When the American Board of Internal Medicine initially posted their 2014 audited financial report, they neglected to publish the itemization of how finances were split between the ABIM and its Foundation with the most recent financial disclosure.
Now it seems the most recent ABIM consolidated financial statement was revised and posted online. The breakdowns that were neglected offer additional insights into the lavish spending of the ABIM, including over $20 million of their $54.5 million physician-paid revenues on salaries (37% of annual revenues and far different than disclosed on their webpage), a $591,389 fee for "recruiting and employment agency fees," a $348,060 "special severance payment" (page 25, perhaps for Dr. Cassel's departure from the organization in 2013?), $2,677,600 in payments to consultants (page 24), and $234,884 paid to "publications and subscriptions" - page 24).
I would like to commend the ABIM for taking this action. However, this action does little to quell the concerns of the practicing physician community of the legitimacy of the ABIM's MOC program in improving patient outcomes and opens additional concerns regarding tactics used to promote their MOC product for which they, themselves, provide little to no educational content.
h/t: MedCity News
Where is all the money to the lobbyists to link MOC to quality based purchasing? The insurance companies experience jubilation when physician fees are cut by CMS since private insurance contracts are a percentage of Medicare rates.
ABIM is getting smarter with their new strategy-- targeting blue states filled with their group think regulatory buddies. Expect California, New York, Massachusetts, etc. to implement a requirement of MOC to get MOL. Those states will push this on other unsuspecting states as a feel good measure ensuring better quality.

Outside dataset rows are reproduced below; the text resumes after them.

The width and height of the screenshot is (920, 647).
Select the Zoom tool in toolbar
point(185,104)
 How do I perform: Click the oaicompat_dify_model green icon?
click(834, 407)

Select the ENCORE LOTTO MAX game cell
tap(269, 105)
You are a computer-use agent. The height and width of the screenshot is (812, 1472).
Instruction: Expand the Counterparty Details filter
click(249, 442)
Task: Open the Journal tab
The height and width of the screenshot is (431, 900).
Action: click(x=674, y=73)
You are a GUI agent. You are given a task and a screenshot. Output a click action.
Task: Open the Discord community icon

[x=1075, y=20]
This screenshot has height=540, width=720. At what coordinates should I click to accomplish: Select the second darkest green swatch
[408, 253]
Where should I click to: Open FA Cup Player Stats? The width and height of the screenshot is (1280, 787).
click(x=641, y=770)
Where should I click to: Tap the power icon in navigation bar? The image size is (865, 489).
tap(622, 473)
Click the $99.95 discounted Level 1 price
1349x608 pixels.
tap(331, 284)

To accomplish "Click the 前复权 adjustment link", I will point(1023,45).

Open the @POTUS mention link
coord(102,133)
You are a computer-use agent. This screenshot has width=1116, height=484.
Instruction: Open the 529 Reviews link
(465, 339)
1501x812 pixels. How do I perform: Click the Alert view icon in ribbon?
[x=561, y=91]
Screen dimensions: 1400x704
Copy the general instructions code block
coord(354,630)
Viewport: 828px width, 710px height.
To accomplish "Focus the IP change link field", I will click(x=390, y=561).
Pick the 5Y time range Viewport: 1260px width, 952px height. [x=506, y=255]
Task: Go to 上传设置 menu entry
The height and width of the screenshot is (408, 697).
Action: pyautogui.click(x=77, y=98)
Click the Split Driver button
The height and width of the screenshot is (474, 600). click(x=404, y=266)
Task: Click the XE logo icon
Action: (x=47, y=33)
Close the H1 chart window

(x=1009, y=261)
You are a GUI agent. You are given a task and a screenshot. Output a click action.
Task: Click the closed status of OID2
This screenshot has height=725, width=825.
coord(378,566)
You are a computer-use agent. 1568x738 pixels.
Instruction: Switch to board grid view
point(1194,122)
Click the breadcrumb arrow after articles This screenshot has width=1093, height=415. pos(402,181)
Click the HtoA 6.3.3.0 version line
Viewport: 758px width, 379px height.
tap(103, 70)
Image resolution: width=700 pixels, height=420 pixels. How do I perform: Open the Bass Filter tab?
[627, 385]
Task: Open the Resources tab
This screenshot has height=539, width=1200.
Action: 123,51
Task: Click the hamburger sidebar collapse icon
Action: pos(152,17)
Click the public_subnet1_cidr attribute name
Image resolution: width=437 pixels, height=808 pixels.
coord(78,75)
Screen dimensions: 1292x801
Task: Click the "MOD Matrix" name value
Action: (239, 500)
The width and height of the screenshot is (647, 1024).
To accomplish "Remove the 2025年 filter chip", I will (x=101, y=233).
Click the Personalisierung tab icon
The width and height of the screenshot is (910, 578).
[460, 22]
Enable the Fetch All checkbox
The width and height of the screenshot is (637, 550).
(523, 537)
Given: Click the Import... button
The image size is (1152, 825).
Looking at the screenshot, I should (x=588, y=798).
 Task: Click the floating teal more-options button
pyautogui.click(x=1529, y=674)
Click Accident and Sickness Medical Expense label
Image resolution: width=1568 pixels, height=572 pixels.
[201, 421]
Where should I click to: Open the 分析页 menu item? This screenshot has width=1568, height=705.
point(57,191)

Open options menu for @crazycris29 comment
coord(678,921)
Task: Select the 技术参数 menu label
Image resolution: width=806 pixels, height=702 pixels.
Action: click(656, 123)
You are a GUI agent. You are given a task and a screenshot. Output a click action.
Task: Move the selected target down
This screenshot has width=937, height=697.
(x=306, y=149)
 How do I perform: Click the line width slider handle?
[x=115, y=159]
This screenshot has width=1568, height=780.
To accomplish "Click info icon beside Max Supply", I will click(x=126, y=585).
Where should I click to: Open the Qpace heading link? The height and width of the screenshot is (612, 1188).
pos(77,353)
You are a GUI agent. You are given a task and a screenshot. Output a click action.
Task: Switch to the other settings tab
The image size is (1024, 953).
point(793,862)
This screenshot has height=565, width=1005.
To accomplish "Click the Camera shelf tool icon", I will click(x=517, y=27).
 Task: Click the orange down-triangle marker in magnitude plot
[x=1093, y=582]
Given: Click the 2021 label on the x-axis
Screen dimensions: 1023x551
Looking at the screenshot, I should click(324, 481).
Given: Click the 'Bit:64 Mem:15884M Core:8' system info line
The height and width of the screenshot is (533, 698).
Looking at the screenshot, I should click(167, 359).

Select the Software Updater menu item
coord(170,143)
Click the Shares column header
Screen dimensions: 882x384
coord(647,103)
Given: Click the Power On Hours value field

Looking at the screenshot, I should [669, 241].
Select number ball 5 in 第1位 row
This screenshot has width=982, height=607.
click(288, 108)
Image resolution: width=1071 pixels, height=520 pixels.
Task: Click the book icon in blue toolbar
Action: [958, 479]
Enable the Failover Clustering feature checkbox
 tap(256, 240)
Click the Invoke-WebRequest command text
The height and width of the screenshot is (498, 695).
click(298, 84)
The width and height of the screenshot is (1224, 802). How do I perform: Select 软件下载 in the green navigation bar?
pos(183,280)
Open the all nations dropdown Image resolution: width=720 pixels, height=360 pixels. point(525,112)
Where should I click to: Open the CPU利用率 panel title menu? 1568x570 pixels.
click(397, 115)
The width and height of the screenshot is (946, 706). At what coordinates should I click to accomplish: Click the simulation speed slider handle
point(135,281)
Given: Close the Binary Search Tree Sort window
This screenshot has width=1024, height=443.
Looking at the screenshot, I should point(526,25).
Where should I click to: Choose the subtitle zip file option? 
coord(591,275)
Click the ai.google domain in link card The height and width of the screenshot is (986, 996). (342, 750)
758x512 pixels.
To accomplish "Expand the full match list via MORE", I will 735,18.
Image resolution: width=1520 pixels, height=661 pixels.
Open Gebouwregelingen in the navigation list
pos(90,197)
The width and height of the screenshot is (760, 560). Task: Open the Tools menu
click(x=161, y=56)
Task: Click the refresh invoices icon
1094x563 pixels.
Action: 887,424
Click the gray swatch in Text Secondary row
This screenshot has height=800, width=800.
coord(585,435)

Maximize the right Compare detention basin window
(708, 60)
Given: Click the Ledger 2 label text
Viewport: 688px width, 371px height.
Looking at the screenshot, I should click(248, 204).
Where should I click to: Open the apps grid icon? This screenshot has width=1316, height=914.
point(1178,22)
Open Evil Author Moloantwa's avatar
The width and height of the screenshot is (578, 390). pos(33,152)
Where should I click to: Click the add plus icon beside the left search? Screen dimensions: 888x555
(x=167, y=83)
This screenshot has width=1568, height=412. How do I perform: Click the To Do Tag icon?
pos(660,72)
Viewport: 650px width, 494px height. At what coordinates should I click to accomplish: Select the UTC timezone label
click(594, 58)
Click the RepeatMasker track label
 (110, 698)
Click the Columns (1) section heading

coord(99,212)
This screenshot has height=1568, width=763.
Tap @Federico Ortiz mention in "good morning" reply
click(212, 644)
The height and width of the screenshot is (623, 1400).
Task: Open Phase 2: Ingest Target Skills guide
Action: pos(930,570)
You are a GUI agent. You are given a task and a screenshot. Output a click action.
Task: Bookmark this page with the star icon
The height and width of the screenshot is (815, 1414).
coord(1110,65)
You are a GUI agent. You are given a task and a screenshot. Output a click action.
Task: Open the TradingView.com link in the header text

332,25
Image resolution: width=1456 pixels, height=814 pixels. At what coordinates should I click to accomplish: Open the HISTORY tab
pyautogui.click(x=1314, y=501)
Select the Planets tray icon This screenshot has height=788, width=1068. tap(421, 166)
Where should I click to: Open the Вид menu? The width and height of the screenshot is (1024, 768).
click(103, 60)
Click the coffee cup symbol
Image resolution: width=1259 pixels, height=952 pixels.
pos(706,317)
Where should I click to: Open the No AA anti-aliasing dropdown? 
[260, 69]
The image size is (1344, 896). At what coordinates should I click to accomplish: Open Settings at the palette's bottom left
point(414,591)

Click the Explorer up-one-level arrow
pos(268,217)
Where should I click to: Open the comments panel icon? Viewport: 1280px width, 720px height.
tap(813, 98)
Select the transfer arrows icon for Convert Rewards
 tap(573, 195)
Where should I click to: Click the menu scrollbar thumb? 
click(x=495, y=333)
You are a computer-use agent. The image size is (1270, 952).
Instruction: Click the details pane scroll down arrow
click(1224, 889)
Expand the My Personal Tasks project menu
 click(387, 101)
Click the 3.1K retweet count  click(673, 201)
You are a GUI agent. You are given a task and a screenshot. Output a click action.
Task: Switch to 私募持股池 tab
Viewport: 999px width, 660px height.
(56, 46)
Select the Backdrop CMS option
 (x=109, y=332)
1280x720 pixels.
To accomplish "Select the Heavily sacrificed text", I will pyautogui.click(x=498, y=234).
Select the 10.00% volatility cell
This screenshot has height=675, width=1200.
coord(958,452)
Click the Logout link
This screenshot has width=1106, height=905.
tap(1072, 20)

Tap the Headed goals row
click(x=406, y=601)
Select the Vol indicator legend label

You can see this coming a mile away.
Questions still remain:
1)Why is the ABIM trying to duplicate the role of a politically accountable medical board that exists in all states?
2)States are already experiencing a shortage of physicians. Why persure policies that create further shortages, especially if there is no data supporting that this is a patient care issue?
3)Why does the ABIM board only refer to the ABMS website if a physician is not listed as board certified? Why not also refer to the National Board of Physicians and Surgeons? ABMS should not have a monopoly on the concept of "board certification."
4)It is doubtful the ABIM will reform due to a sense of rediscoverd ethics. Only continued pressure will work.
I spent this weekend giving $170 to the NBPaS, another $500 to Change Board Certification and another $500 to the AAPS legal fund. I don't agree with all the things these organizations stand for either, but they are the ones that seem to be putting pressure on the ABMS/ABIM. $1200 doesn't come easy for me, but it comes a lot easier than allowing an Intervener, Non-accountable 3rd party claim they can "assess the attidues necesseary for high quality care."
I'm really glad that the ABIM revised the online posting and accounted for their finances. They should be held to a higher standard especially when they expect us to trust them. It's hard to expect everyday people to be accountable for their actions when organizations like ABIM are not. Glad they revised the posting.